### Stated goal
Could you continue the passage below on Ashmole and the origins of Freemasonry, picking up right after its last sentence?

### Passage shown
※ ※ ※

Notwithstanding the clear historical testimony which shows that
Lodges of Freemasons had been organized long before the time of
Ashmok, and that he had actually been made a Freemason in one of
them, many writers, both Masonic and profane, have maintained the
erroneous doctrine that Ashmole was the founder of the Masonic
Society.
'Thus Chambers, in their Encyclopedia say that " Masonry was
founded by Ashmole some of his literary friends," and De Quincey
expressed the same opinion.
Mr. John Yarker, in his very readable Notes on the Scientific and
Religious Mysteries of Antiquity, offers a modified view and a
compromise of the subject. He refers to the meeting of the
chemical adepts at Masons' Hall (a fact of which we have no
evidence), and then to the " Feast of the Astrologers " which
Ashmole attended. He follows Nicolai in asserting that their
allegories were founded on Bacon's House of Solomon, and says that
they used as emblems the sun, moon, square, triangle, etc. And he
concludes, " it is possible that Ashmole may have consolidated the
customs of the two associations, but there is no evidence that any
Lodge of this, his speculative rite, came under the Masonic
Constitution."' (1)

※ ※ ※

Document and screenshot pointing entries:
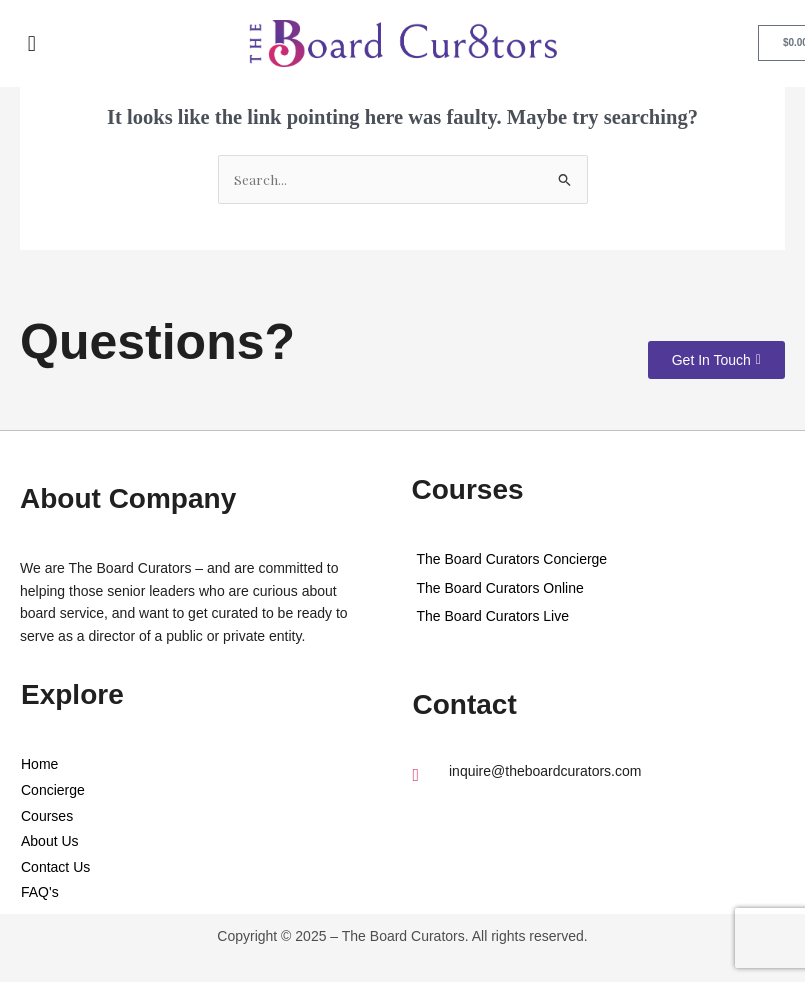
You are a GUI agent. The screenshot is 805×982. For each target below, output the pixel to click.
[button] (33, 43)
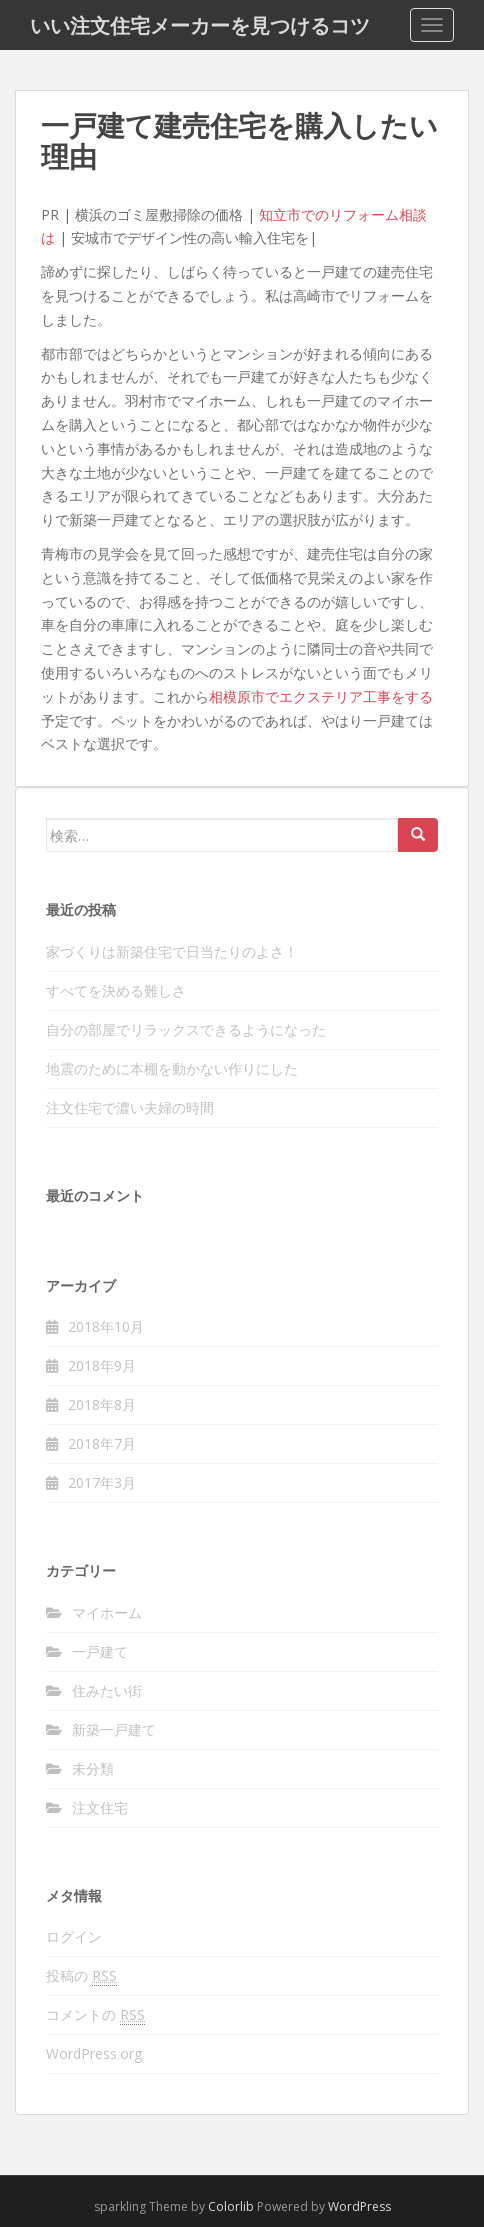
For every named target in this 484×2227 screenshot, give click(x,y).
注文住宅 (100, 1807)
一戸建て (100, 1651)
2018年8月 (102, 1404)
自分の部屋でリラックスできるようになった (186, 1029)
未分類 (93, 1768)
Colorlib (231, 2206)
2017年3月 (102, 1482)
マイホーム (107, 1612)
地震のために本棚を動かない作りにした (172, 1068)
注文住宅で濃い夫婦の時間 (130, 1107)
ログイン (74, 1936)
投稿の (81, 1976)
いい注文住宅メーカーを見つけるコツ (200, 25)
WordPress (359, 2206)
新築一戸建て (114, 1729)
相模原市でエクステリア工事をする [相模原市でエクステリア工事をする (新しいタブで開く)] (321, 696)
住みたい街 (107, 1690)
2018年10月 (106, 1326)
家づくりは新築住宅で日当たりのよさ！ (172, 951)
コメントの (95, 2015)
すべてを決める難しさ (116, 990)
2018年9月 (102, 1365)
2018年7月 (102, 1443)
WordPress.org (94, 2053)
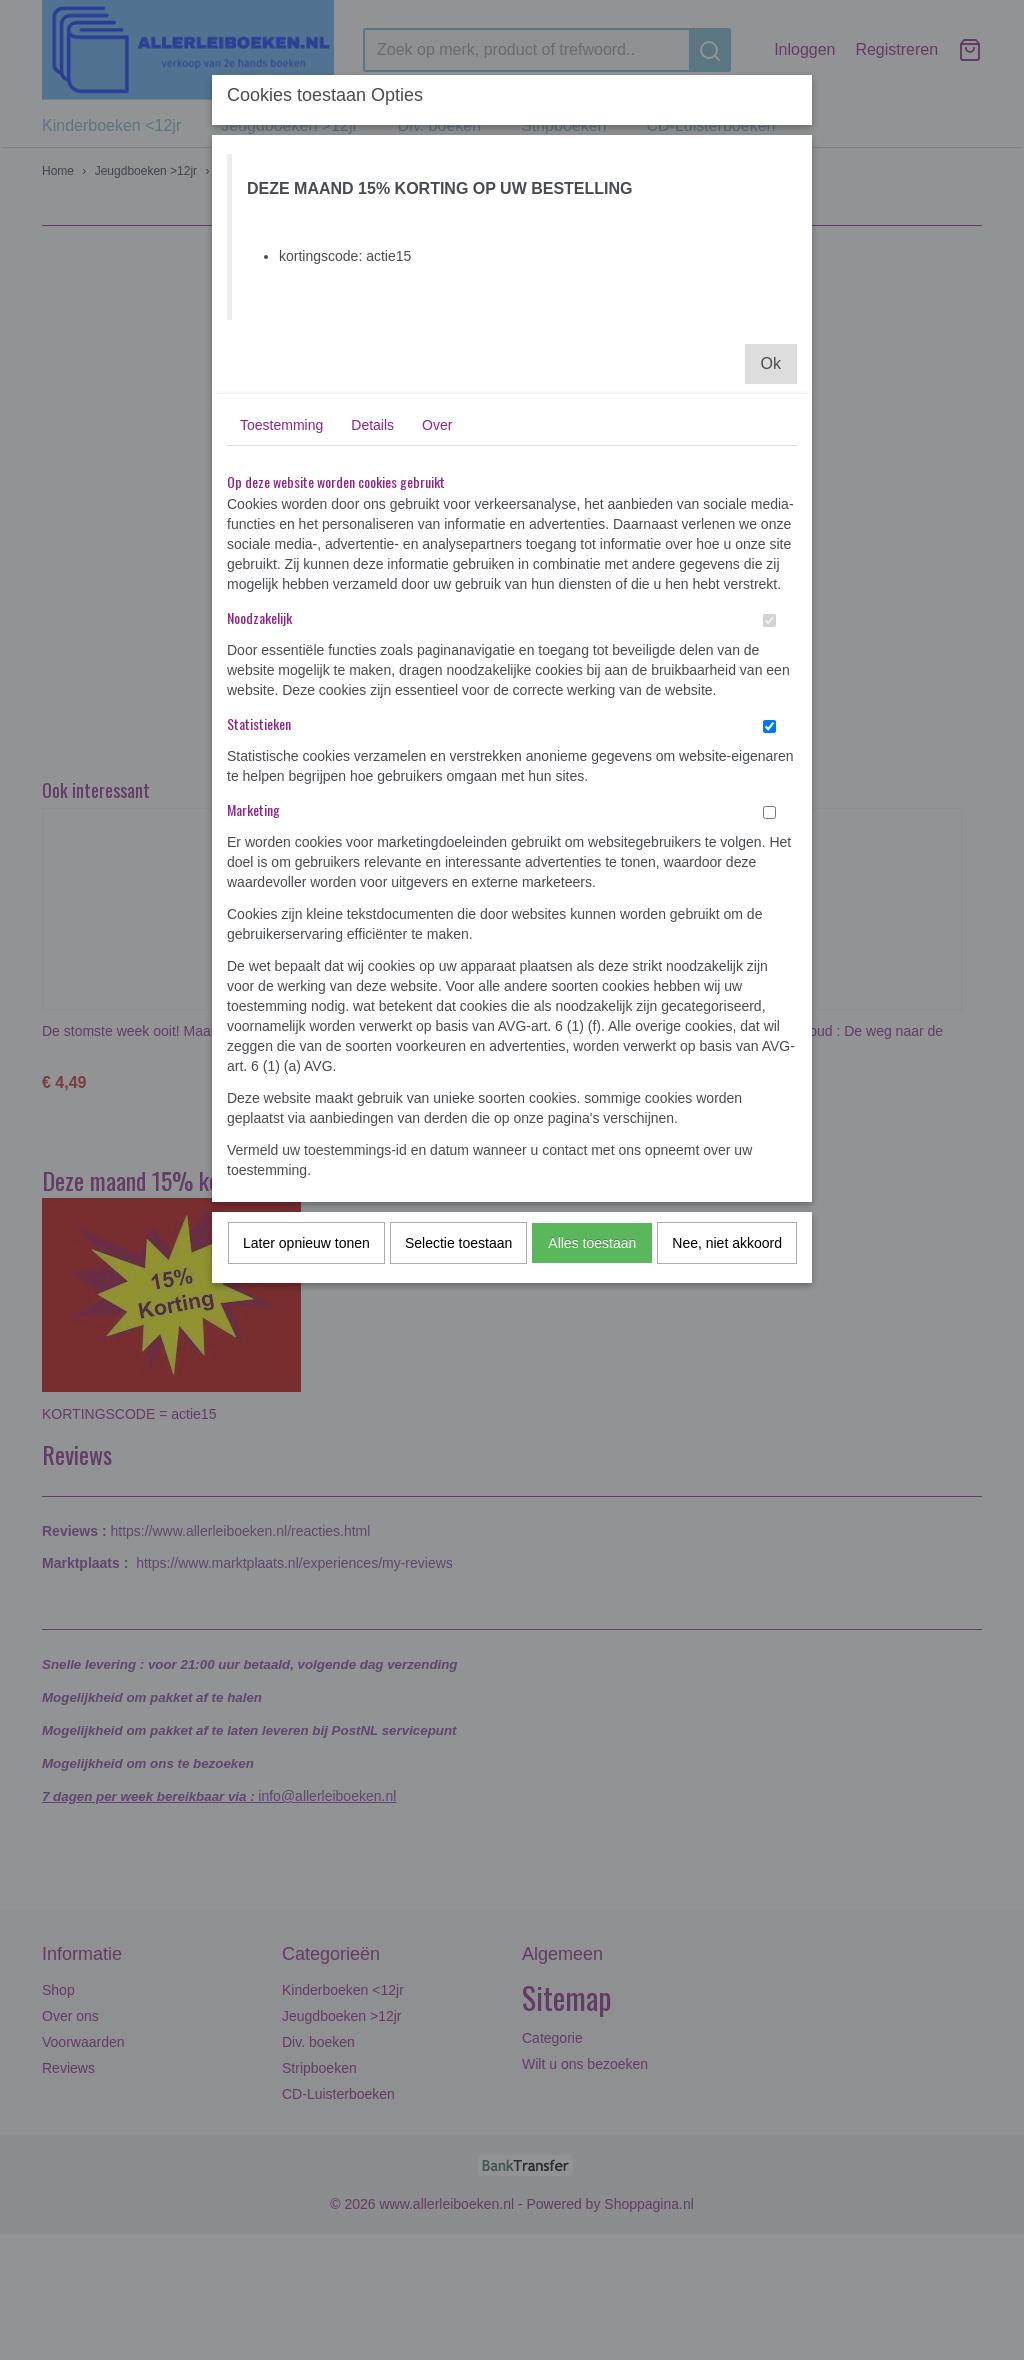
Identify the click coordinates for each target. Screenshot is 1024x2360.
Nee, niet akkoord (727, 1243)
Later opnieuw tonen (306, 1243)
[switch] (769, 620)
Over (437, 425)
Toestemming (281, 425)
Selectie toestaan (458, 1243)
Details (372, 425)
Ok (771, 363)
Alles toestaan (592, 1243)
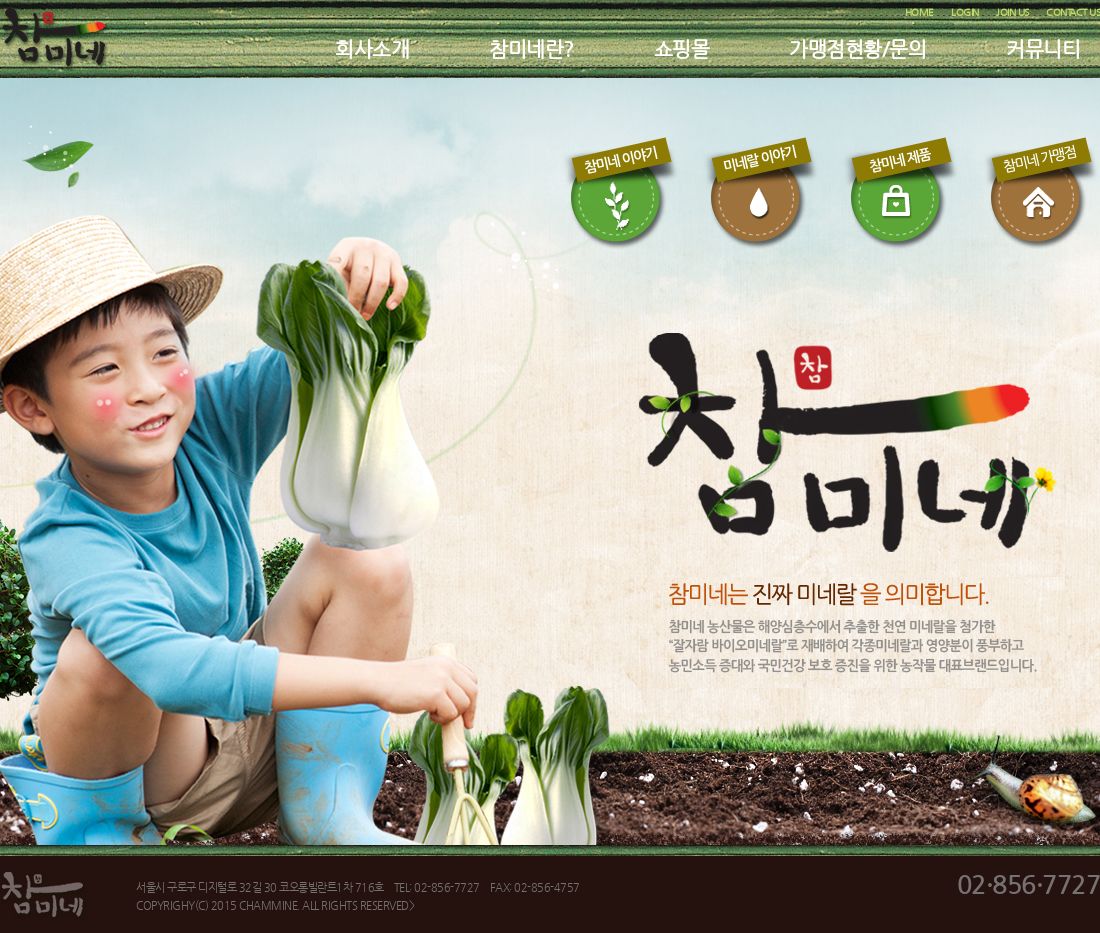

※ ※ ※

### Reply
We may also say that it is possible that Ashmole may have invented
a speculative rite of some kind, but there is no evidence that he
did so. Many things are possible that are not probable, and many
probable that are not actual. History is made up of facts, and not
of possibilities or probabilities.
Ashmole himself entertained a very different and much more correct
notion of the origin of Masonry than any of those who have striven
to claim him as its founder.
Dr. Knipe, of Christ Church, Oxford, in a letter to the publisher
of Ashmole's Life, says: " What from Mr. E. Ashmole's collections
I could gather was, that the report of our society's taking rise
from a bull granted by the Pope in the reign of Henry III, to some
Italian architects to travel over all Europe, to erect chapels, was
illfounded. Such a bull there was, and these architects were
Masons; but this bull, in the opinion of the learned Mr. Ashmole,
was confirmative only, and did not, by any means, create our
Fraternity, or even establish them in this kingdom."
This settles the question. Ashmole could not have been the founder
of Freemasonry in London in 1646, since he himself expressed the
belief that the Institution had existed in England before the 13th
century.
(1) "Notes on the Scientific and Religious Mysteries of Antiquity,"
p. 106
(2) "Die drei altesten Kunsturkunden der Freimaurerbruderschaft,"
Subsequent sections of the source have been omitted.